◆ WRITTEN EXERCISE A
According to the transcript excerpt on Arm-based cloud instances, why can't an SAP instance run on the Arm instance?

I did finally get briefed yesterday, which I appreciate this. There is some distinction between the AMD Tau instances and the Ampere ARM based Tau instances. There aren’t as many features with Ampere Ultra, and I would say it’s less enterprisey. So, you can’t run an SAP instance on the Arm instance, because quite frankly it’s very simply that SAP doesn’t support Arm. And also there’s a lot of pieces of software that don’t support Arm. But if you have a cloud native, let’s say using JavaScript, there’s almost no work that goes into moving those over from let’s say AMD or Intel instances.

One thing I was super impressed with is they actually had customers or people who were using these instances to talk about it and I think that’s important. Typically, an announcement you won’t have anybody talking about anything. It’s basically just saying, “Hey, we’re going to do this.” But I think Google had to do this because they were, like I said, the last hyperscaler cloud provider relevant, and I would say large. I mean, IBM is relevant for a public cloud, but they are no longer trying to compete head to head with the top four anymore, so there we have it. Congratulations to Ampere. Congratulations to Arm. And I’m really interested to see that we now have another horse race here, right? Now every single hyperscaler cloud provider has an Arm-based instances, and heck, even HP does.

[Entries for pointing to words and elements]
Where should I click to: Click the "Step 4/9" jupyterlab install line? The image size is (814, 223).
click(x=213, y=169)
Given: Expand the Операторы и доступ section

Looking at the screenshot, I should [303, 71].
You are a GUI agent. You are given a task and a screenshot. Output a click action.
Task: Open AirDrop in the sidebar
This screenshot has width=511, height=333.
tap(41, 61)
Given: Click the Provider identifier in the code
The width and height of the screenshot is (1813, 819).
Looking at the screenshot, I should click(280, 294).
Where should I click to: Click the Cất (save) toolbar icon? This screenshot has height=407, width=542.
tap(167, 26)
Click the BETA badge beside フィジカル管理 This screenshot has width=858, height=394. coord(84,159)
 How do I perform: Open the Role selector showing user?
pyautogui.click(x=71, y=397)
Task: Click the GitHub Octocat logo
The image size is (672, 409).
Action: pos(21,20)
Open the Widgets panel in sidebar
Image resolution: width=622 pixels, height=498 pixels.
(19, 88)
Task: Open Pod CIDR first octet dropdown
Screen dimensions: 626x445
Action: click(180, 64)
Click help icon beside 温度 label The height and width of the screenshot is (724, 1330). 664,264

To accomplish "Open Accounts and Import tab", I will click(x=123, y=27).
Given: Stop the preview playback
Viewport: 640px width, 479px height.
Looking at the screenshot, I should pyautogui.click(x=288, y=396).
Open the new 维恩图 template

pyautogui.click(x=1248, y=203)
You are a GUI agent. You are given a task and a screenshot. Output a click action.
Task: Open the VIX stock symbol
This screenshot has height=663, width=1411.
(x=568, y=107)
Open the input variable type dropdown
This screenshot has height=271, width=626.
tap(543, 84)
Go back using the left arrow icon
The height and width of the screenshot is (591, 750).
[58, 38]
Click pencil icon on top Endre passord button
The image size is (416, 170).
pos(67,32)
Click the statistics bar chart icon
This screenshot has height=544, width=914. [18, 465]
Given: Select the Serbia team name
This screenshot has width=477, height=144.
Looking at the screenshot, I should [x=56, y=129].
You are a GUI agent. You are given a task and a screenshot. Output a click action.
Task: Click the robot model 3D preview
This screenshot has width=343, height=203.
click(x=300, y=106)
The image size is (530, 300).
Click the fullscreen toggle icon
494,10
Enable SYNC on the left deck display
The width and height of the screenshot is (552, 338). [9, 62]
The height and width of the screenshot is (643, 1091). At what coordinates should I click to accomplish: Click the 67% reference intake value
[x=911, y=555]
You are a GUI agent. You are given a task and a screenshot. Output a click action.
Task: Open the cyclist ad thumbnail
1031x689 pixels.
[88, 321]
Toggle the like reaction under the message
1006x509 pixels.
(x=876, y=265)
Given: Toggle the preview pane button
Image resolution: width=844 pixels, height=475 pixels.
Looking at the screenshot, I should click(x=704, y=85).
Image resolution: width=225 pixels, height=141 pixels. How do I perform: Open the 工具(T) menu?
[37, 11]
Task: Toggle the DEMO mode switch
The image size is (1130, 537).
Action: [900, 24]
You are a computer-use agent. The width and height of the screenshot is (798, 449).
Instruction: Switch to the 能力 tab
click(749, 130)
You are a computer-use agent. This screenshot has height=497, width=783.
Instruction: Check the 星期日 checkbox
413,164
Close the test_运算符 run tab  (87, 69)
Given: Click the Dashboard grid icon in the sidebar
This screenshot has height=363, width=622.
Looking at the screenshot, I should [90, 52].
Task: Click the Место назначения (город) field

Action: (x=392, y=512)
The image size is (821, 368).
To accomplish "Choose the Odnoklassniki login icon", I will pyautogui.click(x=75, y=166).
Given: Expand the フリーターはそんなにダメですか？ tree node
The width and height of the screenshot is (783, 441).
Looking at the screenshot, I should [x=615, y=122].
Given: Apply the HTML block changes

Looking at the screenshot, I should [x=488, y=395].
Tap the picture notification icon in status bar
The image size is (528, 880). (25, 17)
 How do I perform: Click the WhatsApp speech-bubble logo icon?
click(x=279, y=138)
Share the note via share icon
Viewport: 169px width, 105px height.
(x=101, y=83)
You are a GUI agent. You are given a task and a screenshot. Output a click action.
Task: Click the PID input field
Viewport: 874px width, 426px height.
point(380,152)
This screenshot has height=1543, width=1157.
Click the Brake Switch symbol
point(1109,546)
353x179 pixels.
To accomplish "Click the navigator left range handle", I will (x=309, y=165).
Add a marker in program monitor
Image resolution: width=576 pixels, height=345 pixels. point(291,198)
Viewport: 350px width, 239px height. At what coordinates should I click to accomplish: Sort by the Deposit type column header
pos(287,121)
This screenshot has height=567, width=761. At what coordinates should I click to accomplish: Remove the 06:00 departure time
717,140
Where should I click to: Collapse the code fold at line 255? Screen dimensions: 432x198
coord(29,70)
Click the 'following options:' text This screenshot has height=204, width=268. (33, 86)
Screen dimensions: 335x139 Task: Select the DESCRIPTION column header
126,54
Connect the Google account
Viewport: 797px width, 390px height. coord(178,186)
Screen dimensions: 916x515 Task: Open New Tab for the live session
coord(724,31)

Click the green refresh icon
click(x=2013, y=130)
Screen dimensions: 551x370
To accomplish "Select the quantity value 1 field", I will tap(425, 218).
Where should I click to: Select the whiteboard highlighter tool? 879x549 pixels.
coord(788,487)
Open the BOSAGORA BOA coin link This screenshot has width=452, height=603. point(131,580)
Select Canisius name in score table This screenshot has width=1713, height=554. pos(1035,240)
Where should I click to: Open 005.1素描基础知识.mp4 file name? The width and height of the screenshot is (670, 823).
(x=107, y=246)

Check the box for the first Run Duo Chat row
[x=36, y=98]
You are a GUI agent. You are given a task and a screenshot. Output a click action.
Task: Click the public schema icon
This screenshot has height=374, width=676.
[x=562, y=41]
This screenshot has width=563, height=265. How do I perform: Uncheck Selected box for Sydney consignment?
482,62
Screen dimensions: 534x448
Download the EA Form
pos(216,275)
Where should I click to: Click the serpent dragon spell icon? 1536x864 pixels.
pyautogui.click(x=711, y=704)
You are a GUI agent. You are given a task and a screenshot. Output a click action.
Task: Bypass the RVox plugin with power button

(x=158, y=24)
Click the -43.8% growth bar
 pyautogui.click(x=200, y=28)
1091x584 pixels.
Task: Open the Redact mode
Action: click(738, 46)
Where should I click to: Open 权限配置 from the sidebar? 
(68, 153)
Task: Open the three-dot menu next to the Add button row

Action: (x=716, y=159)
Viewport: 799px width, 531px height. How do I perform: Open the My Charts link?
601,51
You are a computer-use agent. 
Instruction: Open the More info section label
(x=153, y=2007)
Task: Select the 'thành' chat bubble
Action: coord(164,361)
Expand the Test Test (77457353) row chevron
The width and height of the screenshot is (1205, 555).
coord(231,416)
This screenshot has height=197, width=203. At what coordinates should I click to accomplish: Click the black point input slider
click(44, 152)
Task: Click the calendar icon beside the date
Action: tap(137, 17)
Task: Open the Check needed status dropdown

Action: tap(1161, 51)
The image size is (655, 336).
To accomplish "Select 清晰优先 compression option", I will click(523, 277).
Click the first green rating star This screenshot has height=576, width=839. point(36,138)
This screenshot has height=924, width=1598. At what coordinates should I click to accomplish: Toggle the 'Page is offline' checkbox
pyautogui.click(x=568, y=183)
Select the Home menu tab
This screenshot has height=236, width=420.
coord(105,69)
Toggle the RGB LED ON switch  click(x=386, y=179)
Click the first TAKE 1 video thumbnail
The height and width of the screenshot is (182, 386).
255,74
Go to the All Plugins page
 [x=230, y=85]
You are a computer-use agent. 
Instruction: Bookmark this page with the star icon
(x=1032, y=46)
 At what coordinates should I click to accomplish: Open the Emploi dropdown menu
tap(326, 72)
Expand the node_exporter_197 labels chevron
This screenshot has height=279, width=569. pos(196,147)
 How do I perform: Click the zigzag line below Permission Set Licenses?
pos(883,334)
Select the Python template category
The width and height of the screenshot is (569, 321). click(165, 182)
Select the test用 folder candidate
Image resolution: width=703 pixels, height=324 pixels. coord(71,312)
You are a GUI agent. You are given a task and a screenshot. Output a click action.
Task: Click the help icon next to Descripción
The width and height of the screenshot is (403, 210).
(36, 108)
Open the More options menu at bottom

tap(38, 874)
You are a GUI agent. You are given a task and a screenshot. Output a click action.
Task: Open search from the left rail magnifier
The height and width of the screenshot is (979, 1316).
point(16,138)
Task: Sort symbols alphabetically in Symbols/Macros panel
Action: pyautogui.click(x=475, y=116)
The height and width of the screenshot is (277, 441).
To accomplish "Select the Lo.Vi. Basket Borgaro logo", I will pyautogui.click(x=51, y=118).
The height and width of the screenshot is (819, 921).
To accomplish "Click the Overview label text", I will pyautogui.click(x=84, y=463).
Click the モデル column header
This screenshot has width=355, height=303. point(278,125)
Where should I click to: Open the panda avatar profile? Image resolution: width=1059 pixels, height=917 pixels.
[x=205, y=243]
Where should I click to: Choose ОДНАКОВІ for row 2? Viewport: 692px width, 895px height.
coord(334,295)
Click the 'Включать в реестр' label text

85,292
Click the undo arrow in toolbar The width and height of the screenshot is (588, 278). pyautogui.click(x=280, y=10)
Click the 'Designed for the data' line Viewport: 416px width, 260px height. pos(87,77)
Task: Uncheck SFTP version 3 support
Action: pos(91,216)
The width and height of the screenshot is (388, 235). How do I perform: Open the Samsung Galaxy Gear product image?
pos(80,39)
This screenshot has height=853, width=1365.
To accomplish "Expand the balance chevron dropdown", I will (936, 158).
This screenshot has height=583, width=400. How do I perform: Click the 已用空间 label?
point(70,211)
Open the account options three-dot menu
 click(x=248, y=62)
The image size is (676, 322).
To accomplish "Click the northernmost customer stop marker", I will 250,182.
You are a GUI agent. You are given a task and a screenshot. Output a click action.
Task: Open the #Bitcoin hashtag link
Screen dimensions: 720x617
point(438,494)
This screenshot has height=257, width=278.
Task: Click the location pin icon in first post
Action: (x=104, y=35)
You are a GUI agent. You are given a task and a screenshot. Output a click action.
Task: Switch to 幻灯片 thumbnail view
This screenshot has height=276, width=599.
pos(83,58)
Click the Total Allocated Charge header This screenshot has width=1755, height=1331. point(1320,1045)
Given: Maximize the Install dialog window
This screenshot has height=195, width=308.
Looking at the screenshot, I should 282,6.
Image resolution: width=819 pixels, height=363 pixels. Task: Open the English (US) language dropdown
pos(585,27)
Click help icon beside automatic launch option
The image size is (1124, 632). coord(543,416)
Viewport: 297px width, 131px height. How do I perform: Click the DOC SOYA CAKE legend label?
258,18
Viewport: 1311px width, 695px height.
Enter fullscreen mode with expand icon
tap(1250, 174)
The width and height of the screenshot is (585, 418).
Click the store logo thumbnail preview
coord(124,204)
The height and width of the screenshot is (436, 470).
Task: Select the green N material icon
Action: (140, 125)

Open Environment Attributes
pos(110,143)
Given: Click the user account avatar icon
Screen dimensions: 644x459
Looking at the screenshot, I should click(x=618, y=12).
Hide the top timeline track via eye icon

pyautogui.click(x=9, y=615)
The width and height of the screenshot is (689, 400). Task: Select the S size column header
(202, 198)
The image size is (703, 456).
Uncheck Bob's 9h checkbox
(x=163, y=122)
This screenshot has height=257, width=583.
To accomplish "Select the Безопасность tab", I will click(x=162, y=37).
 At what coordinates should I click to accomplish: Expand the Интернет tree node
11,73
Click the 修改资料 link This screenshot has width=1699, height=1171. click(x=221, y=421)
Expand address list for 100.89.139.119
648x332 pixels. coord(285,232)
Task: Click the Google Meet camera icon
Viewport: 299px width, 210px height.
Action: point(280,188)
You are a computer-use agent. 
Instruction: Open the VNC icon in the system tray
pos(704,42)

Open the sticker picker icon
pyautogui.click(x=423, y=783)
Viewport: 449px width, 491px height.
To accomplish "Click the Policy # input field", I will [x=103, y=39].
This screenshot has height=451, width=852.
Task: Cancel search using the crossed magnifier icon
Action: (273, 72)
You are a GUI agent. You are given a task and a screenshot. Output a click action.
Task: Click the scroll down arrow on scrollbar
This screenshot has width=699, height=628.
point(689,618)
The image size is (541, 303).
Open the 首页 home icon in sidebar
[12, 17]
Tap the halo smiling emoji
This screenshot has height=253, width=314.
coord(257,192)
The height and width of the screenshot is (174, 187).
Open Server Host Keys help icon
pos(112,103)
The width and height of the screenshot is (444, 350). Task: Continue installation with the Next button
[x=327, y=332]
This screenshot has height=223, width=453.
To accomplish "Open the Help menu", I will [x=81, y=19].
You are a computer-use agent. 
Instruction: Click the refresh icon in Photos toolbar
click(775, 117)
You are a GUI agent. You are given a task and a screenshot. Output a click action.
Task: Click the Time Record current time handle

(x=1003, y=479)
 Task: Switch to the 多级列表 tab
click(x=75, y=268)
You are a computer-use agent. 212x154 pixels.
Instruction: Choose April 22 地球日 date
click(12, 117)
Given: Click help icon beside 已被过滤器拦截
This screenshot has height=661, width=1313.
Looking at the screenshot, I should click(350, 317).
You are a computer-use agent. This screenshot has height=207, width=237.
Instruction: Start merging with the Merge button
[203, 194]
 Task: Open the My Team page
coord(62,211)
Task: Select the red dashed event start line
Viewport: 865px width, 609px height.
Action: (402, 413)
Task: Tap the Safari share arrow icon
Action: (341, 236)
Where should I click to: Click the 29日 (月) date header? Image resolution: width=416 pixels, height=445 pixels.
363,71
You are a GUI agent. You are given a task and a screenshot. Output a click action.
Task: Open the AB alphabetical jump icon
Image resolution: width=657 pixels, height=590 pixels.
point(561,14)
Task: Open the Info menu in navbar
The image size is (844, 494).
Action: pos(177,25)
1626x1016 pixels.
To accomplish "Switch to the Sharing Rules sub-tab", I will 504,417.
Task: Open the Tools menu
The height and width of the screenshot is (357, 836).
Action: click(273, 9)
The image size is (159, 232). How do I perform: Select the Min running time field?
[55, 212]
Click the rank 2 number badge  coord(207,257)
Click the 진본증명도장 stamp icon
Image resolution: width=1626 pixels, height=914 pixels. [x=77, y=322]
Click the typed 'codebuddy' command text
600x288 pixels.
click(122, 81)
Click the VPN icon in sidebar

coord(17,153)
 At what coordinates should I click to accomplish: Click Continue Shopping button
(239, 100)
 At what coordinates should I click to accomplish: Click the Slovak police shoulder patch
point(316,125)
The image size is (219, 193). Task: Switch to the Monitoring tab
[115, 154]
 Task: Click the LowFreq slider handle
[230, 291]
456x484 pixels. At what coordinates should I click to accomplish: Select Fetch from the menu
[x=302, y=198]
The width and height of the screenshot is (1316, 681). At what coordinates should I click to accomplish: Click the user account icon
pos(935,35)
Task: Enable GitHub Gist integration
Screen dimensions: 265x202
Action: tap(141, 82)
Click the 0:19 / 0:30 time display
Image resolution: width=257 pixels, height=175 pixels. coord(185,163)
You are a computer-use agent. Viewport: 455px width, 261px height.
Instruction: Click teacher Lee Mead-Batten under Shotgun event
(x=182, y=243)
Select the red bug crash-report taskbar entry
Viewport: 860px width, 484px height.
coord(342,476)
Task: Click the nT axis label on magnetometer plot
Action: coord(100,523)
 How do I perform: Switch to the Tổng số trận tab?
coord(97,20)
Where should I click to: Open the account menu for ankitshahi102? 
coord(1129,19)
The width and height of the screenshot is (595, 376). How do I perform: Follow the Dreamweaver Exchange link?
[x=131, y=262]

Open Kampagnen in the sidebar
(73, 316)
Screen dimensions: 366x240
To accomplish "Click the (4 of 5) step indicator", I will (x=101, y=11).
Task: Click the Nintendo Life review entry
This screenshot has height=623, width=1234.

◆ WRITTEN EXERCISE B
Output as a numbered list the lines of the records from the line containing "Task: Open the Check needed status dropdown" up to and including the line containing "Image resolution: width=703", leaving out blank lines.

◆ EXPECTED ANSWER A
Because SAP doesn't support Arm.

◆ EXPECTED ANSWER B
1. Task: Open the Check needed status dropdown
2. Action: tap(1161, 51)
3. The image size is (655, 336).
4. To accomplish "Select 清晰优先 compression option", I will click(523, 277).
5. Click the first green rating star This screenshot has height=576, width=839. point(36,138)
6. This screenshot has height=924, width=1598. At what coordinates should I click to accomplish: Toggle the 'Page is offline' checkbox
7. pyautogui.click(x=568, y=183)
8. Select the Home menu tab
9. This screenshot has height=236, width=420.
10. coord(105,69)
11. Toggle the RGB LED ON switch  click(x=386, y=179)
12. Click the first TAKE 1 video thumbnail
13. The height and width of the screenshot is (182, 386).
14. 255,74
15. Go to the All Plugins page
16.  [x=230, y=85]
17. You are a computer-use agent. 
18. Instruction: Bookmark this page with the star icon
19. (x=1032, y=46)
20.  At what coordinates should I click to accomplish: Open the Emploi dropdown menu
21. tap(326, 72)
22. Expand the node_exporter_197 labels chevron
23. This screenshot has height=279, width=569. pos(196,147)
24.  How do I perform: Click the zigzag line below Permission Set Licenses?
25. pos(883,334)
26. Select the Python template category
27. The width and height of the screenshot is (569, 321). click(165, 182)
28. Select the test用 folder candidate
29. Image resolution: width=703 pixels, height=324 pixels. coord(71,312)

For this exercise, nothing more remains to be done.